*** Block opens ***

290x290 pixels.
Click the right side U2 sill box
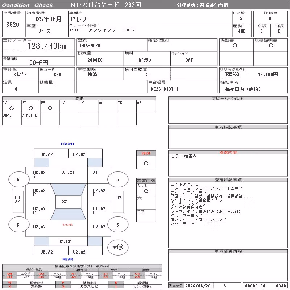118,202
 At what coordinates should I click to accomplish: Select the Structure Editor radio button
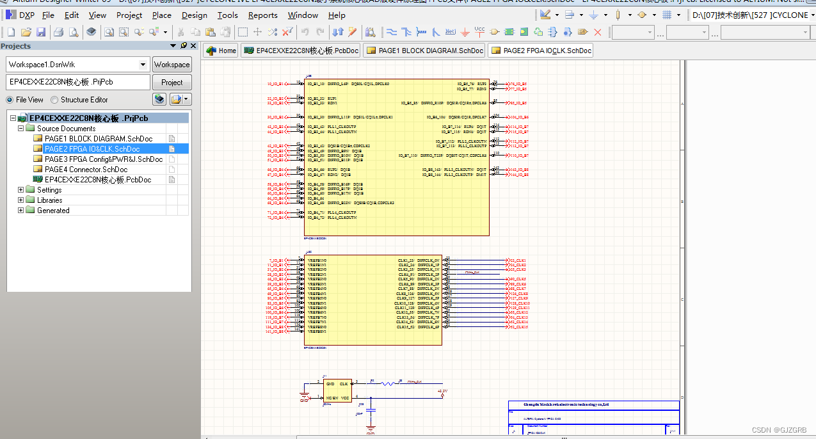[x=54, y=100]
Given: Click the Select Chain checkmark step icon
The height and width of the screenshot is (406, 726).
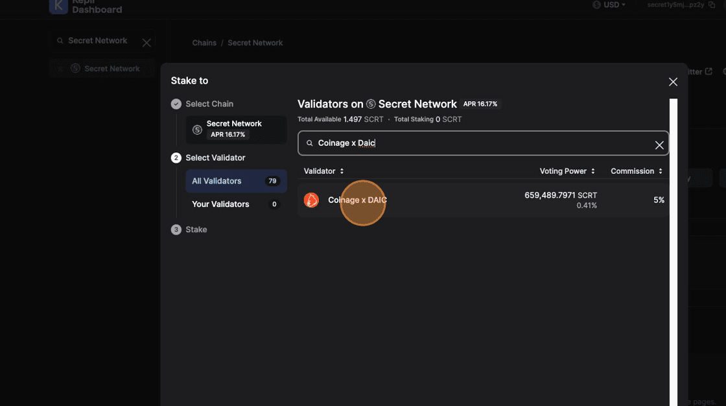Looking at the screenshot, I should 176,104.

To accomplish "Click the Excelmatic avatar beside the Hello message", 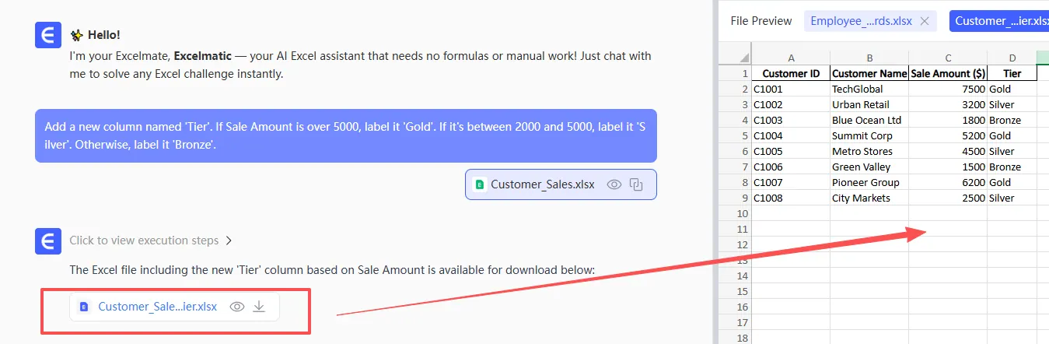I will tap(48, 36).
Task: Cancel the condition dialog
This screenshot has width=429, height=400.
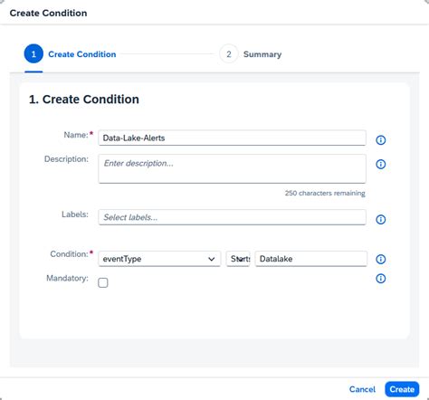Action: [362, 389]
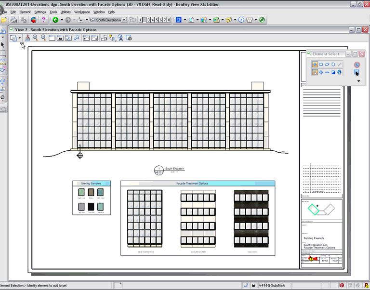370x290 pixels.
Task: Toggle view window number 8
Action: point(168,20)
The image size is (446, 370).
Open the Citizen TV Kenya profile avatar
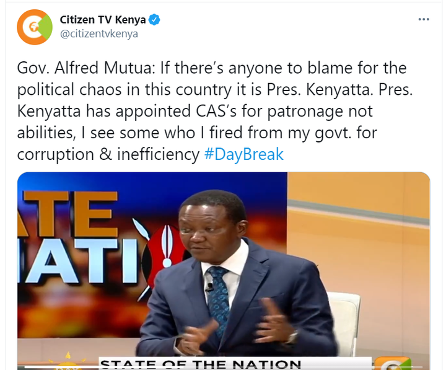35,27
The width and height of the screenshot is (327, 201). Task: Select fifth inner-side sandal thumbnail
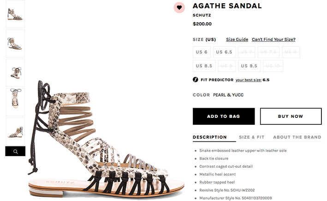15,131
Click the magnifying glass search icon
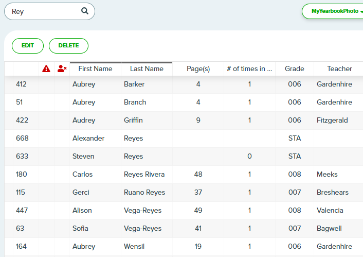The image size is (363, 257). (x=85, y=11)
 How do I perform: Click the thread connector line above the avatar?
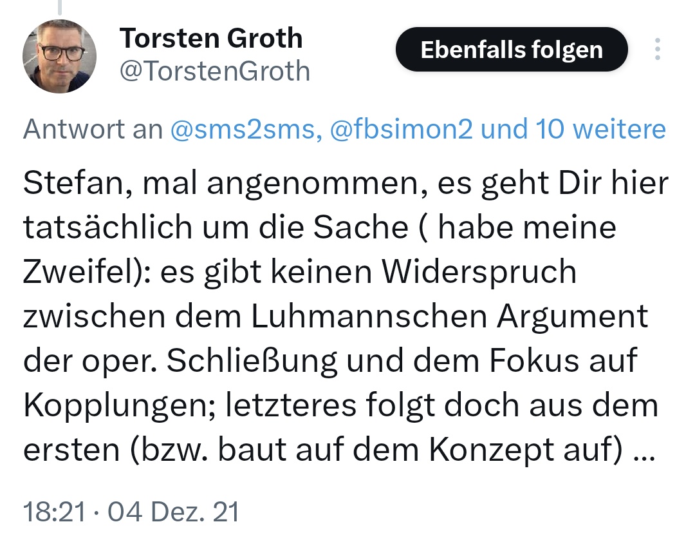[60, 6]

*** Block closes ***
*** Block opens ***

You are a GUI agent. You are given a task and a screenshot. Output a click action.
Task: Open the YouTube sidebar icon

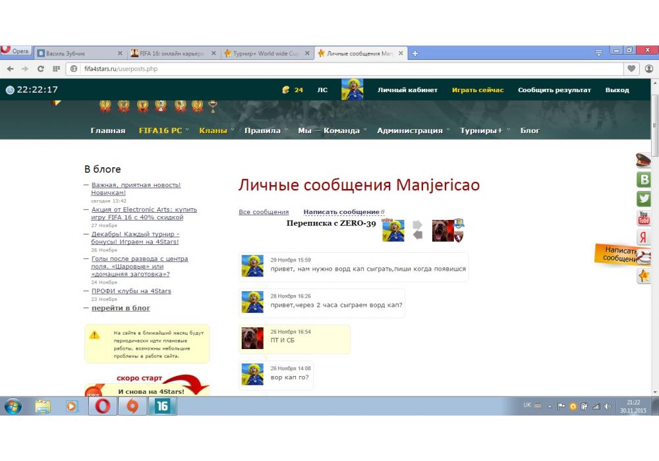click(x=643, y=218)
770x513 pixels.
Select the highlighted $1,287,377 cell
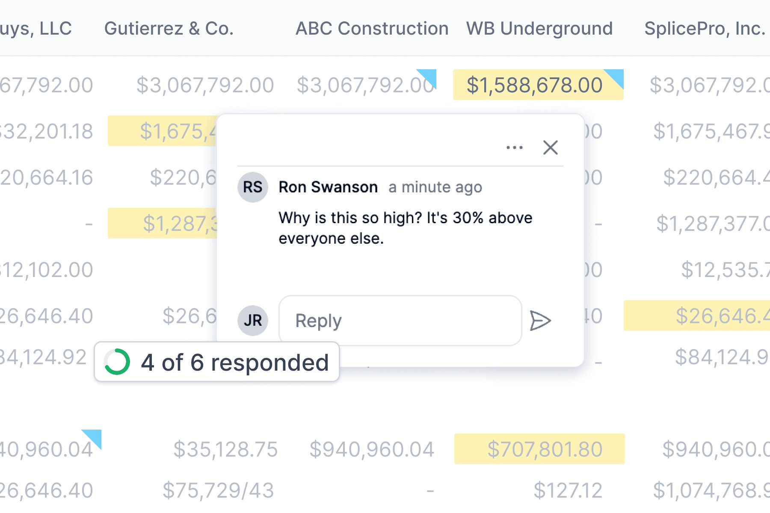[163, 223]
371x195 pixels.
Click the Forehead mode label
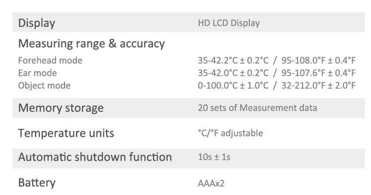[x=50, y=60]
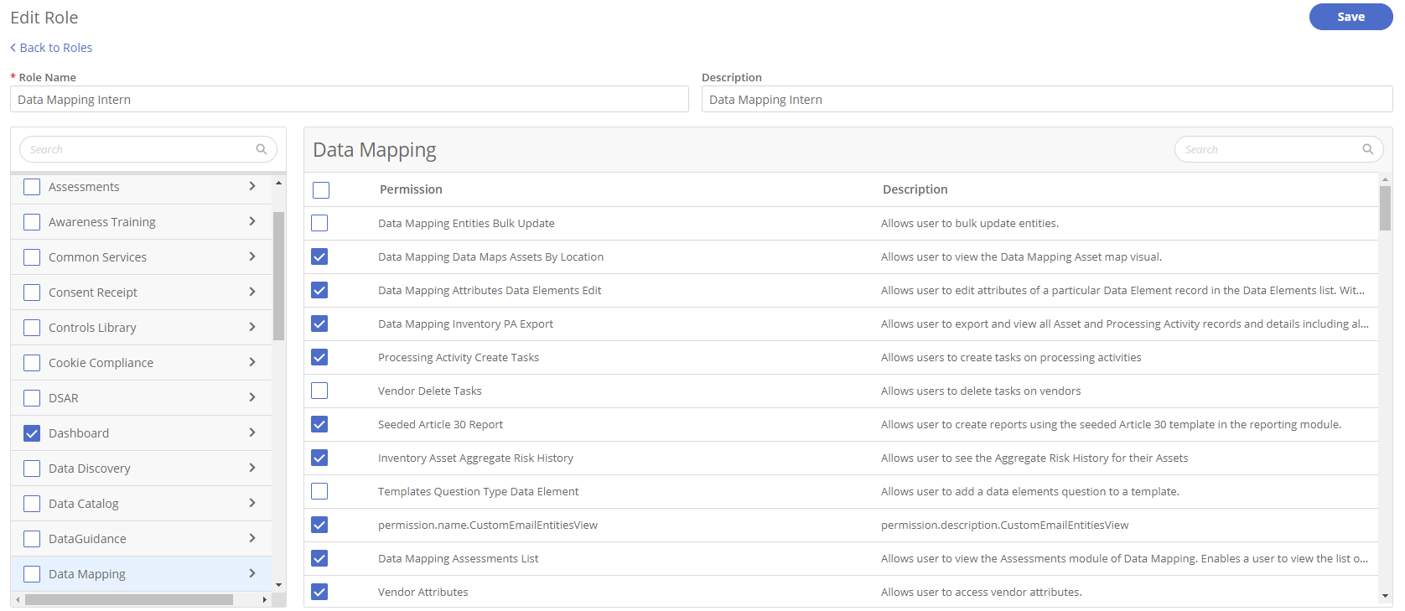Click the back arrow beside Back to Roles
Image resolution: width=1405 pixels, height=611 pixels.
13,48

*** Block closes ***
*** Block opens ***

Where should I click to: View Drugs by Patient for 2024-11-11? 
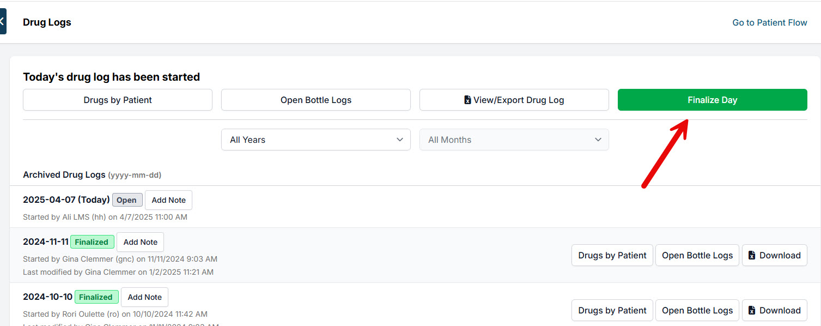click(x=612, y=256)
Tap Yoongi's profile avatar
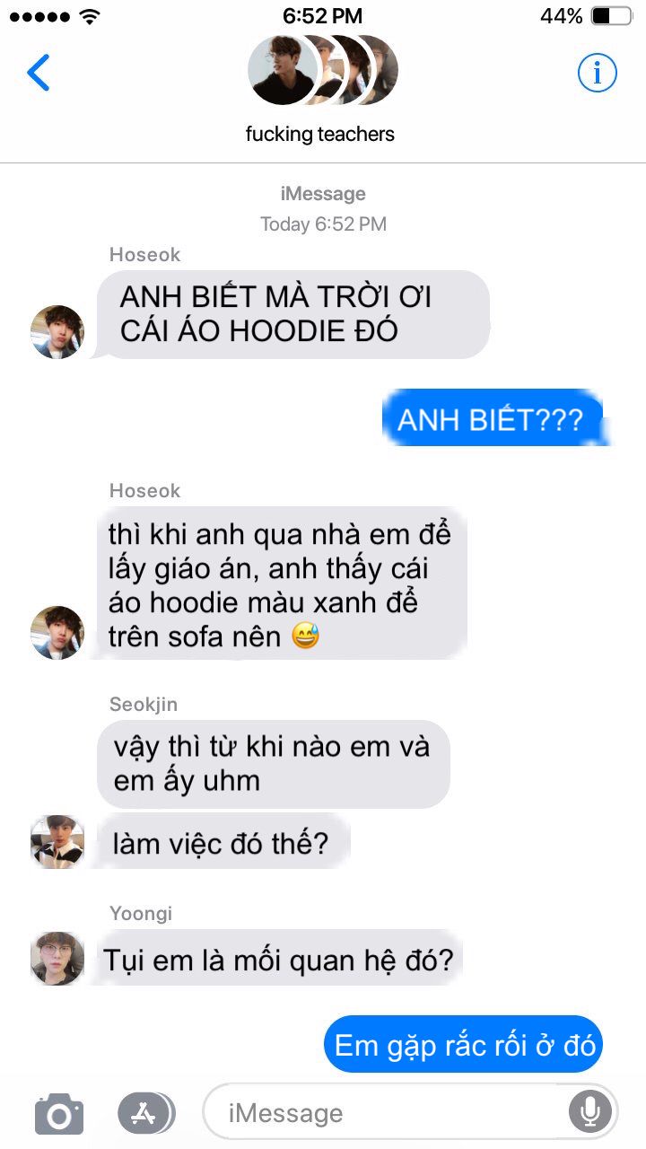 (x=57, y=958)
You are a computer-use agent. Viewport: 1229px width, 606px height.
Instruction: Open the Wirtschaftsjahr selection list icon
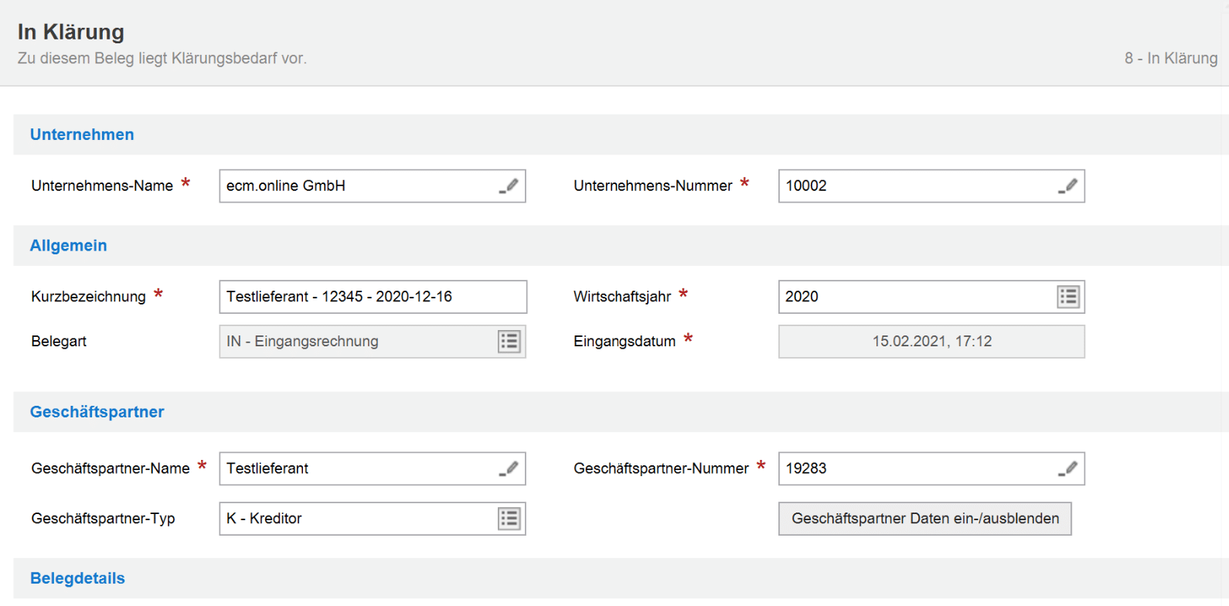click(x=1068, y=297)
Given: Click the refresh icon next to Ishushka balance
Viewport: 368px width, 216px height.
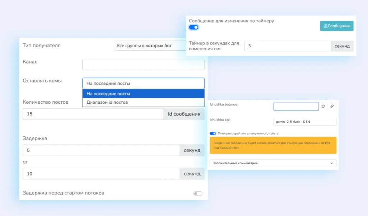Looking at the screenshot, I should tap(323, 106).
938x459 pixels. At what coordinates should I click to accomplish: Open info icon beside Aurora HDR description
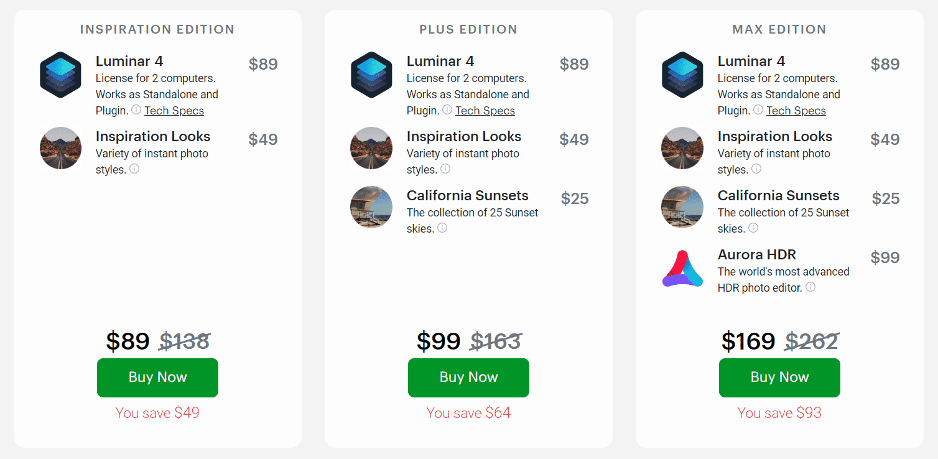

*** Block closes ***

▸ How to complete this task:
The result should be every line of the material that contains the word "agent", so copy those lines.

▸ Response to the exercise:
You are a GUI agent. You are given a task and a screenshot. Output a click action.
You are a computer-use agent. Viewport: 1229px width, 606px height.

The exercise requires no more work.